• **Problem set**:
[1] Update the stalled beer fermentation thread by copying everything from "What type of beer" down to "finish it up." and changing "lager" to "pilsner".
[2] Write what comes next in the stalled beer fermentation thread, picking up right after its last sentence.

──────── Text for analysis ────────

Is there something I should do or should have done? Was the starting S.G. too high? Is this batch shot?
 
What type of beer is this and what are the temps, also what yeast did you use.
 
I used the yeast that came with the kit.It was a lager but the malt was bavarian wheat. The temperature has been 70F.
 
I cant figure why the yeast would stop then but will just say to make another yeast starter with a Nottingham Ale yeast o finish it up.
 
First off, what type of kit were you making (style)? That OG sounds withing spec for many styles. Might be a bit high for a wheat beer but not to bad. Did you stir the wort good when you added the wort to water in the fermenter? 1.020 is definitely not a good FG though. The beer will be way too sweet and cloying.


It sounds like either you had very poor attenuation (fermentation efficiency)from your yeast or there was a mistake reading the hydrometer. With 4 days of hard fermentation you should of had fermentation to 1.005 or so. That is the average fermentation time for most batches. You probably had poor attenuation though.

──────── The data ────────

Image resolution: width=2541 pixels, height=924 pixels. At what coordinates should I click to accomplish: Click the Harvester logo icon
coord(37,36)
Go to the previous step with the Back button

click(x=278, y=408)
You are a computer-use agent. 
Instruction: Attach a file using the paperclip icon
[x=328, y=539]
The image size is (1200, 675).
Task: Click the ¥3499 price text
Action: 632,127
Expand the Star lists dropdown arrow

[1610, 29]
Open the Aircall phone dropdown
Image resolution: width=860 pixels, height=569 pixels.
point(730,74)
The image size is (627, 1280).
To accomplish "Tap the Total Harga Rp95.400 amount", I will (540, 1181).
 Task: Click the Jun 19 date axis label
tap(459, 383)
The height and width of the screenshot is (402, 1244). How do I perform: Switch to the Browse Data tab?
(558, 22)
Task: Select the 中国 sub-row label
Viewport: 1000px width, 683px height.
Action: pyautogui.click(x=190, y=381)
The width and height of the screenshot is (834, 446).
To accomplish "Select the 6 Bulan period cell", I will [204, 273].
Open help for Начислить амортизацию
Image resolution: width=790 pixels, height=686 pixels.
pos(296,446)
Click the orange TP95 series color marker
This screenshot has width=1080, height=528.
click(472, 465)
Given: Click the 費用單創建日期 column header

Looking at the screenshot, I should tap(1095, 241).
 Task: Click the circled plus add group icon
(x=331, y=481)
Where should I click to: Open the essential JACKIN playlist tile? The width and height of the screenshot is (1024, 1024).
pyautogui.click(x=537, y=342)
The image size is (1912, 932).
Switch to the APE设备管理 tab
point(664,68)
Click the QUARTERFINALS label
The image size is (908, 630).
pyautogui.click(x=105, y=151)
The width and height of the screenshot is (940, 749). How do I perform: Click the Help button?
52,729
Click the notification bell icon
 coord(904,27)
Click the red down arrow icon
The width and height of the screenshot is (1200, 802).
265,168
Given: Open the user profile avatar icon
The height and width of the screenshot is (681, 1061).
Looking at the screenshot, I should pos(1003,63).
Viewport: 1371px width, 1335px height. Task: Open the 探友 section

────────

• **Written answers**:
[1]
What type of beer is this and what are the temps, also what yeast did you use.
 
I used the yeast that came with the kit.It was a pilsner but the malt was bavarian wheat. The temperature has been 70F.
 
I cant figure why the yeast would stop then but will just say to make another yeast starter with a Nottingham Ale yeast o finish it up.

[2]
I can't stress enough that if one is making an extract kit to forget the yeast that comes with them even exists and buy either a liquid yeast or buy a couple packs of the appropriate Fermentis dry yeast. At least get another pack of the Coopers or what ever type of yeast that comes with them and pitch 2 packs if you don't rehydrate the yeast.


A few questions though, did you boil the wort? If so did you re-oxygenate it prior to pitching the yeast. Normally with extract kits just pouring the wort into the fermenter and adding the additional tap water to fill to level will oxygenate plenty good enough. Also, what was the temp of the wort when adding the yeast? If it were still too warm from the boil you could of killed a percentage of the viable yeast cells.


Thereare a multitude of problems that could attribute but most I feelare due to viable yeast cell counts in the packages of yeast provided.